Government cash and tax expenditures are already the bulk of the cost of universal health coverage. If a tax credit scheme were to exclude the top twenty percent of households earning over $86,867 in 2003, then the per capita government expenditure of $4,633 (1.1 trillion divided by 244 million and excluding the 61 million in the top twenty percent)is 69 percent of the average per capita health insurance cost of $6,667. This is nearly the 72 percent that the federal government covers for civilian government employees. Moreover, the $6,667 reflects a considerable degree of mismanagement. Four months ago I called the Cigna Insurance Company in New York and learned that Cigna offered New Yorkers individual coverage coverage for $198 per month ($2,376 per year), with family coverage costing roughly twice as much. If the CIGNA rate were applicable to everyone, which it is not, we would already be paying for national health insurance simply through Medicaid and Medicare spending. As Phil Orenstein of Democracy Projectpoints out in a recent blog, there is significant waste in the health system, especially in government plans, so the true cost (excluding massive mismanagement) may be closer to the $2,376 than the $6,667.

As Phil Orenstein also has blogged, Rudolph Giuliani has proposed tax incentives of $7,500 to individuals and $15,000 to families to help pay for the costs of private health coverage that they choose themselves.

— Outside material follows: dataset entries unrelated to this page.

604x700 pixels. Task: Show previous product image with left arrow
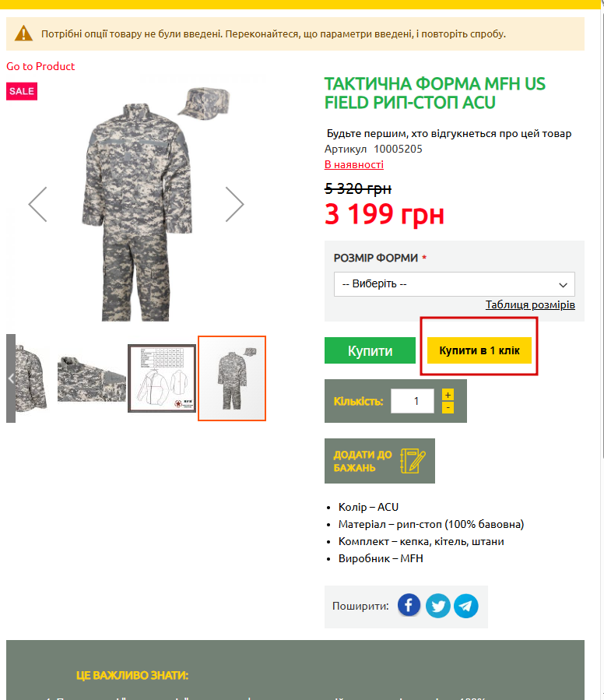tap(38, 204)
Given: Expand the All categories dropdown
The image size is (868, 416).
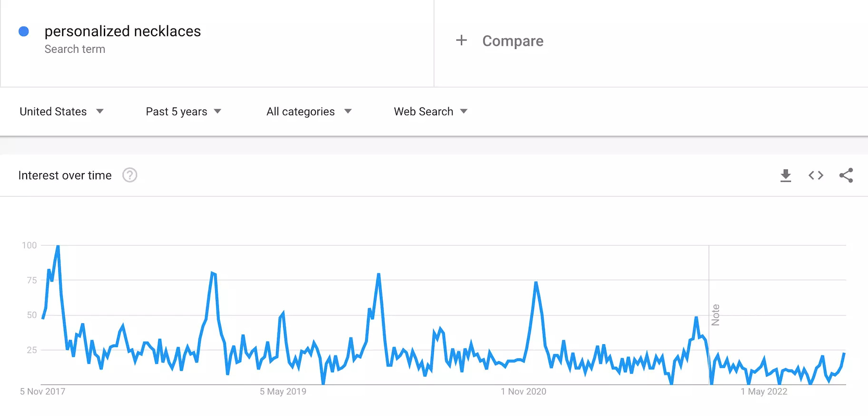Looking at the screenshot, I should (x=309, y=112).
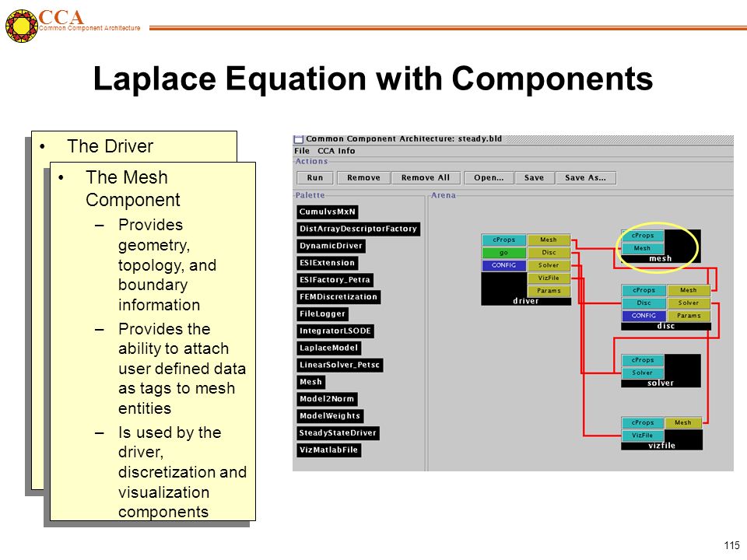Click the CCA logo emblem
This screenshot has height=560, width=747.
pyautogui.click(x=22, y=26)
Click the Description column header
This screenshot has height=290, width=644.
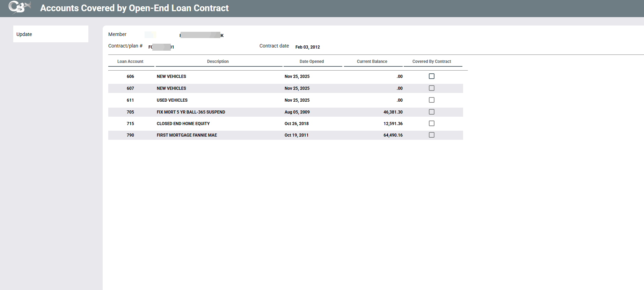[x=218, y=61]
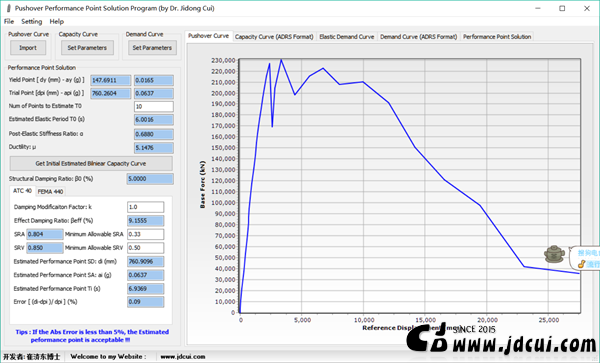
Task: Open the File menu
Action: (9, 21)
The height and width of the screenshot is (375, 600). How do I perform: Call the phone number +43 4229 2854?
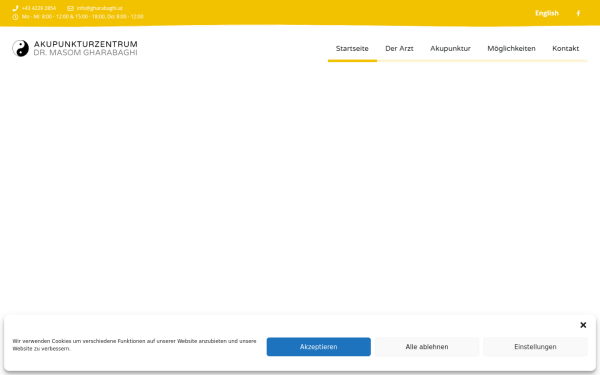[x=39, y=8]
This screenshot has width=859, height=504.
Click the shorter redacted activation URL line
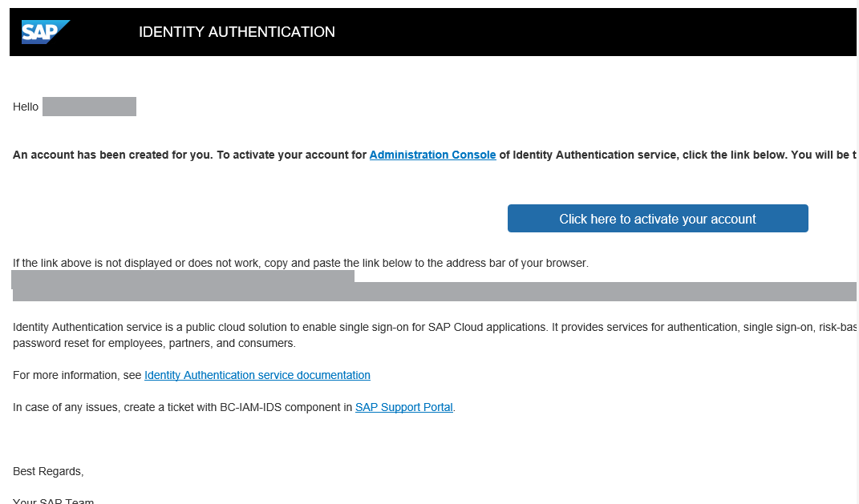coord(183,276)
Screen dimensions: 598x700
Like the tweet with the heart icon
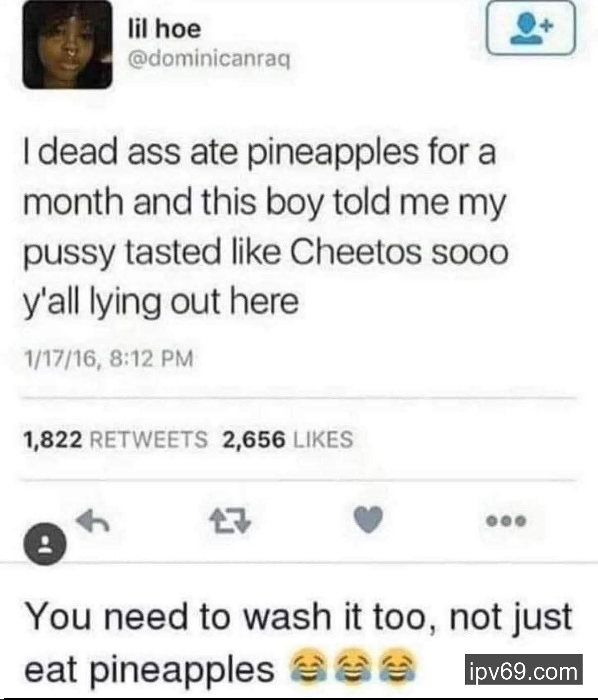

I would suggest that vouchers aka tax credits are the way to go. Tax credits could be paid for via the termination of Medicare, Medicaid, government employee plans and through avoidance of double counting via the termination of corporate health insurance deductibility. A tax credit voucher, or dollar for dollar tax abatement, would replace Medicare, Medicaid, government employee plans and corporate tax deductions. For individuals who pay less in federal taxes than the voucher amount, a reverse or negative income payment could cover it. This would not cost taxpayers much because Medicare, Medicaid, government employee plans and the corporate tax deduction cover much if not all of the cost of a tax credit that would cover everyone. Even if average costs are $7,500 per person, and exceed savings from terminating Medicaid, Medicare, government employee plans and corporate tax deductions, additional savings could accrue by encouraging insurance schemes that limit payments for unnecessary treatments and bureaucracy.

The cost and coverage problems associated with health insurance are primarily managerial. They could be solved through market competition and redistribution of the monies already expended on health care, much of which goes toward unnecessary care, waste and mismanagement. These could be reduced because the vouchers could be set at a level for a plan that excludes various kinds of waste, such as unnecessary operations and futile end of life care.